Consistent apple size is important to maintaining market share and farm profitability. Monitoring fruit growth and soil moisture together can improve irrigation decision making and help growers achieve fruit size targets set by the market and thus packing sheds. The information presented in this article illustrates the plant growth responses to soil moisture and how this impacts on commercial apple production.
Fruit size is directly related to expansion of fruit cells. In turn cell expansion rate is highly sensitive to the various prevailing environmental conditions. Soil water is the major environmental variable which affects cell expansion. This is noticeable as fruit size, leaf area and plant height. Figure 1 illustrates how soil water affects cell expansion and photosynthesis.
At the full point both cell expansion and photosynthesis proceed at their maximum rate. In other words, there is adequate soil water to support these plant activities. As the soil dries out, the cell expansion rate is quickly affected but photosynthesis continues at close to its maximum rate.
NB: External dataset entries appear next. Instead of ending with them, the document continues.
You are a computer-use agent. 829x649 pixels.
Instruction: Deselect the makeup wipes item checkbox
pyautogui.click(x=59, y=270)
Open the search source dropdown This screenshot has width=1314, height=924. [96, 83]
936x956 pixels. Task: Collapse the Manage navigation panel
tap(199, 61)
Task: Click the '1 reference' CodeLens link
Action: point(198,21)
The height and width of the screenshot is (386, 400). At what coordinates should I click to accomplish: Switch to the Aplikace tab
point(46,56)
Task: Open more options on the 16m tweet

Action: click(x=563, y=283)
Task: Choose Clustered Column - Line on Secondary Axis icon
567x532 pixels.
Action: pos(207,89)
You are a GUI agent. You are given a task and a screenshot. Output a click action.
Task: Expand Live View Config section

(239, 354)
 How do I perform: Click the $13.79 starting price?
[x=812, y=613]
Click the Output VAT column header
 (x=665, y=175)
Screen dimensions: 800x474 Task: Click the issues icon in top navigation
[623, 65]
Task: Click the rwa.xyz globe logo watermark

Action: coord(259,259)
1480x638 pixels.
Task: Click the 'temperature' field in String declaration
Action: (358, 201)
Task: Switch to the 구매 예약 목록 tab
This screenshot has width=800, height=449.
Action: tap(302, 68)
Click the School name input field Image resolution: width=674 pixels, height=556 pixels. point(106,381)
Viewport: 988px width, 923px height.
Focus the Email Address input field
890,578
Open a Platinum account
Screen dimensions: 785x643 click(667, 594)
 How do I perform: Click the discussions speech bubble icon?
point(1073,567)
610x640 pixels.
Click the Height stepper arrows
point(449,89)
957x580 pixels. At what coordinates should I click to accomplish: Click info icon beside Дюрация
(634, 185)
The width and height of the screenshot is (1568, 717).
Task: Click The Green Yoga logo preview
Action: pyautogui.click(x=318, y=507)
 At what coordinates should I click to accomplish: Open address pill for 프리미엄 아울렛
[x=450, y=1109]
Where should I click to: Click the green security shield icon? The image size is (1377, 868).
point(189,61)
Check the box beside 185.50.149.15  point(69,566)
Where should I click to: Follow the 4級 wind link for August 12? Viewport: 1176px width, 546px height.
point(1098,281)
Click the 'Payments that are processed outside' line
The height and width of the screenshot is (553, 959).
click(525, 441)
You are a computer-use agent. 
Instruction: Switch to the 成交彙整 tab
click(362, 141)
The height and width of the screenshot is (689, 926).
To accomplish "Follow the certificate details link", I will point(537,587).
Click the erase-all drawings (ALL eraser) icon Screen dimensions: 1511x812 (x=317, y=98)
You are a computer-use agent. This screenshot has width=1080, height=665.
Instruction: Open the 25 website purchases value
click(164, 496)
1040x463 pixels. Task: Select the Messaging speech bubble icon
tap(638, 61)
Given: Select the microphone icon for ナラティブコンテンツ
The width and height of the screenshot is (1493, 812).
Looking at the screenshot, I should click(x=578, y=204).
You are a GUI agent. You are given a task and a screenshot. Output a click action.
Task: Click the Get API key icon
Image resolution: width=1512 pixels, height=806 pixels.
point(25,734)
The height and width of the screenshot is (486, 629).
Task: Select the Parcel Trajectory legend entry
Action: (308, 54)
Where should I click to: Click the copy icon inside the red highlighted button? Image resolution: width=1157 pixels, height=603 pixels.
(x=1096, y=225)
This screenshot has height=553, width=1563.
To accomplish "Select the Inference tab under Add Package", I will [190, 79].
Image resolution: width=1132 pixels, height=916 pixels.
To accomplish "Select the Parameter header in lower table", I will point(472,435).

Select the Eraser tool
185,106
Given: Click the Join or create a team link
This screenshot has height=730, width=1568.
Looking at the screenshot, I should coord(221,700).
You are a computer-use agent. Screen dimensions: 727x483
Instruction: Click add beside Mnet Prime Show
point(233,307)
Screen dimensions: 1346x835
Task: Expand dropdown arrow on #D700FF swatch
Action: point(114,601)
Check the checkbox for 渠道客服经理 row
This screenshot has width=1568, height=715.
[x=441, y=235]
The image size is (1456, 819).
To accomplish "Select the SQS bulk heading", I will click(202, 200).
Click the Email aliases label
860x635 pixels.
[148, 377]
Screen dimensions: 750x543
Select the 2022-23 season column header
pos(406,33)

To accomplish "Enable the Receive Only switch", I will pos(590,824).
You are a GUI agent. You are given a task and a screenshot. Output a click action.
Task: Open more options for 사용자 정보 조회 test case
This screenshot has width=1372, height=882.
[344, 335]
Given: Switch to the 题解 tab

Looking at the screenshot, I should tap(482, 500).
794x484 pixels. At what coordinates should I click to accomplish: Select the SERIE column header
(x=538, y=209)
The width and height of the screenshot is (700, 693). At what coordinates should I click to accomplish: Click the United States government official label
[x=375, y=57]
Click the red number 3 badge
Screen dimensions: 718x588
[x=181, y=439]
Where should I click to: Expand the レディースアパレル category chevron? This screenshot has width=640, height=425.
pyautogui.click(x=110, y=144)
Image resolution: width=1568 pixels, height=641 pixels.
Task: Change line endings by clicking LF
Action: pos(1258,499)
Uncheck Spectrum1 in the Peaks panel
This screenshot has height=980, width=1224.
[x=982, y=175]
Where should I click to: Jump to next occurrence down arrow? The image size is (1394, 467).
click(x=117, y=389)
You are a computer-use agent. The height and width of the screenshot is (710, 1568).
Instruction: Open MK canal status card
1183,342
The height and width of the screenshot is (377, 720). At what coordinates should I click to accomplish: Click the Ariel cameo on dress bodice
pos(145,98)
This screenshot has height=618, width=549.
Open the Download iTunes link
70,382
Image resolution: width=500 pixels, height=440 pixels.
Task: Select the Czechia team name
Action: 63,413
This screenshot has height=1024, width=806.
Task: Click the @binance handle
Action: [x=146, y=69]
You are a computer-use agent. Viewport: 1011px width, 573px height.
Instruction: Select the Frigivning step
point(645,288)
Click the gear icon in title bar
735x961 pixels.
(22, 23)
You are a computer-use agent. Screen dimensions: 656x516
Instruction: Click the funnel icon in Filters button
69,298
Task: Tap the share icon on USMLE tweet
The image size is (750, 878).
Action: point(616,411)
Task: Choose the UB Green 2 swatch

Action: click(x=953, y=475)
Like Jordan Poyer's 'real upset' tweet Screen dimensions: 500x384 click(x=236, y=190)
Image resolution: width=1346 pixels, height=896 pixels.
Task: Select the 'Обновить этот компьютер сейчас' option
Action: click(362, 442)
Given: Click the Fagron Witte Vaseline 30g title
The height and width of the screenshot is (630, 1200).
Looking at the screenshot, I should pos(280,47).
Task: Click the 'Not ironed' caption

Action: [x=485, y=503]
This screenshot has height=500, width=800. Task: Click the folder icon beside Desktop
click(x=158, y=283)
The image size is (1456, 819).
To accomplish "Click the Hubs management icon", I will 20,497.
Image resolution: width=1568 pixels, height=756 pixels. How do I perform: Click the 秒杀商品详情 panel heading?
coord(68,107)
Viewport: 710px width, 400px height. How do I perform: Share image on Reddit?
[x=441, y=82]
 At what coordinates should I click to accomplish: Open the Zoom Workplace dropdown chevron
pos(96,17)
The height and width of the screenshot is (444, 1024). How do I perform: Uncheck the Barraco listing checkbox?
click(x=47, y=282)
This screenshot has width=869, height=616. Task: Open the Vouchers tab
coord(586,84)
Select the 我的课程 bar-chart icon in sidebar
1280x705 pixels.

The result of this is that fruit size, leaf size and node length are reduced but cell reproduction and dry matter accumulation continue unaffected.
The refill point is defined as the water content below which the plant can no longer meet the evaporative demand. At this point leaf stomates close, wilting becomes evident and photosynthesis declines. When soil water content falls below the refill point photosynthesis declines even further. If the soil water content is maintained near the full point and/or soil physical conditions are excellent then high fruit growth rates can occur. If soil water content remains near the refill point and/or poor soil physical conditions are present it will be difficult to obtain high fruit growth rates and hence to satisfy market requirements for fruit size.
The close relationship between soil moisture content and fruit growth rate for Red Delicious apples grown at Batlow, NSW is clear in Figure 2. Soil water and fruit growth data were collected on a twice weekly basis using a neutron probe and fruit size measurement of 15 apples. The measurements were graphed using “the PROBE” software. There was 60 mm water availability between the Full and Refill point through the 70 cm deep root zone. Soil water content in this root zone declined throughout the season despite irrigation and rainfall. Monitoring showed soil water content to be close to the refill point from late January onwards. Fruit growth rate fluctuated in response to the level of soil water content throughout the season. The highest fruit growth rates were in early January when soil moisture was highest and lowest in February when soil moisture was often close to the refill point. Fruit sizing slowed as the fruit growth rate slowed because soil moisture was close to the refill point.
South African apple growers have been using this important relationship. These growers constantly compare the actual fruit size with the ideal size required by their apple cooperatives at different stages of the season. (Figure 3). This provides the basis for irrigation scheduling decisions. The amount of water applied is based on the dependence of fruit growth rate on appropriate soil water content in the root zone.
The actual fruit size was measured from the crop and recorded in the “the PROBE” software together with the root zone soil water content and daily water use. The co-operative target line was based on target sizes supplied by the buyers and entered just once in a ‘look-up’ table – it can then be displayed on a time graph for any apple crop at any time.
Systematic observations of fruit size and soil moisture as well as responsive management are key to high yielding and consistent apple production. Modern soil moisture instrumentation and software are valuable tools to objectively quantify these observations enabling progressive improvement toward crop production goals and hence farm profitability.